People who are homeless often have no choice but to use the ED for their healthcare [4, 31]. Frequently, they are discharged back into homelessness, but the ED can be an appropriate point of access to establish housing. The two housing first initiatives in this review successfully housed patients and addressed many of their social determinants of health. Housing first initiatives provide and help people maintain housing, as well as reduce ED visits and hospitalizations [32]. Housing first interventions may be difficult to scale and likely depend on specific community and governmental factors, although certain studies have suggested the costs are offset by savings in medical and social services [33]. Furthermore, ED-initiated case management is an effective means to connect patients to housing initiatives [17, 19, 20, 2527].

A significant number of people who are homeless have comorbid substance use disorders [34, 35]. Substance use disorder is an independent indicator of health, contributes to housing loss, leads to difficulty in achieving stable housing, and compounds other morbidity associated with homelessness [36]. Two of the studies in this review targeted substance use disorder directly. In 2016, the study by McCormack and DeMuth [18] showed promising results initiating naltrexone, while the study by Banta-Green et al. [22] was ineffective. The difference in success may lie in the type of intervention. The study by McCormack and DeMuth [18] used concurrent case management, while the study by Banta-Green et al. [22] provided a primarily educational intervention. Our review did not include any studies of buprenorphine/naloxone initiation, which is increasingly used as an ED-initiated treatment for substance use disorder. Many other studies of substance use disorder have small proportions of homeless patients or fail to identify whether patients are homeless [3741], which makes it a challenge to determine if interventions are effective in this population.

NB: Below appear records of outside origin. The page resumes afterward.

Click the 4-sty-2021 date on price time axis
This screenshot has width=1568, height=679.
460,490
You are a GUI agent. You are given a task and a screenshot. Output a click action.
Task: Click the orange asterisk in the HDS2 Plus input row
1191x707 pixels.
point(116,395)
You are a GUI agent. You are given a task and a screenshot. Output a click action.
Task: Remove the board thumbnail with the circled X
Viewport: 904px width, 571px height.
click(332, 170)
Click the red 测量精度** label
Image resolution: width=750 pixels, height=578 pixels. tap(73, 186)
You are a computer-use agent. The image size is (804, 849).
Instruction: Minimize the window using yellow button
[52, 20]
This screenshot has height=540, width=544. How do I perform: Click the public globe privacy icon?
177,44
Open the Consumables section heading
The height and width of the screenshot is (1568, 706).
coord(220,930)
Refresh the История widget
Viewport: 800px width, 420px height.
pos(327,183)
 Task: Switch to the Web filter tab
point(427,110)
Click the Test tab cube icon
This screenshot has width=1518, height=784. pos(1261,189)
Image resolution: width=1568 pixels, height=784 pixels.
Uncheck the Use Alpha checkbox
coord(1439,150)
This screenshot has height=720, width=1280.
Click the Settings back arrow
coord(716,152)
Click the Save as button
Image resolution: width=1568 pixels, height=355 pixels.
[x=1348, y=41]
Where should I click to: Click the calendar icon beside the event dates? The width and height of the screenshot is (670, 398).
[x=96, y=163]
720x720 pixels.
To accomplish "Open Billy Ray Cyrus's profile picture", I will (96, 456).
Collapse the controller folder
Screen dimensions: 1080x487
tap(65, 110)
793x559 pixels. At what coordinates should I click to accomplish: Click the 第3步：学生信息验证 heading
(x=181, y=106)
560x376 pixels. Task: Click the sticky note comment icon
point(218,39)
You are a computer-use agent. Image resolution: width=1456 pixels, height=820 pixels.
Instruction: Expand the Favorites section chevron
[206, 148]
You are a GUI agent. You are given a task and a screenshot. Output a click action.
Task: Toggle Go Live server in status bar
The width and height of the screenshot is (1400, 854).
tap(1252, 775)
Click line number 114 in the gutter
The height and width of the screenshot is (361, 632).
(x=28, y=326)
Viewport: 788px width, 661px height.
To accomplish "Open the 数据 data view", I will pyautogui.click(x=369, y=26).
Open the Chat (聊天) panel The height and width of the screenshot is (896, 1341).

This review has several limitations. Follow-up length in most studies was relatively short, ranging from 1 to 24 months [18, 26]. While there were no geographical criteria for inclusion, all included articles were from North American institutions. Finally, many of the studies included in this review were of low quality, had small sample sizes, and had variability in method of analysis (few used intention to treat analysis) [19, 21, 26]. There is inherent methodological difficulty in conducting research in evaluating the social determinants of health, and this may be reflected in the quality of included studies [42]. For example, the nature of the intervention may preclude blinding, and there are ethical implications of randomizing patients to receive housing or primary care. Despite the inherent methodologic challenges, synthesis of these studies is nonetheless important as they represent the best available evidence at present. These findings highlight the need for significant funding, resources, and collaboration to increase study size and to develop rigorous standards for evaluation of ED-initiated interventions to support people experiencing homelessness.

The heterogeneity of this review reflects the multifaceted and cross-disciplinary approach required to address the complexities of homelessness. The social determinants of health are major contributors to the overall health of a person. Given that the underlying social determinants of health often cause or contribute to the medical morbidity of homeless patients, it is prudent that ED physicians attempt to address social needs, such as housing, in the ED. Numerous studies in this review demonstrate that ED interventions can help interrupt the cycle of homelessness and address social needs. While there remain significant challenges in scaling these interventions, the review gives credence to the ability to intervene in the ED and continue interventions in the community. With this study, ED physicians can better advocate for the resources necessary in their communities and for more high-quality research addressing our limited knowledge of ED interventions for homelessness. Future studies aimed at reducing costs and ED use remain important but must also include patient-centered outcomes. Of course, these future studies must occur alongside concerted municipal, provincial, and federal efforts to reduce poverty and improve access to affordable housing in communities.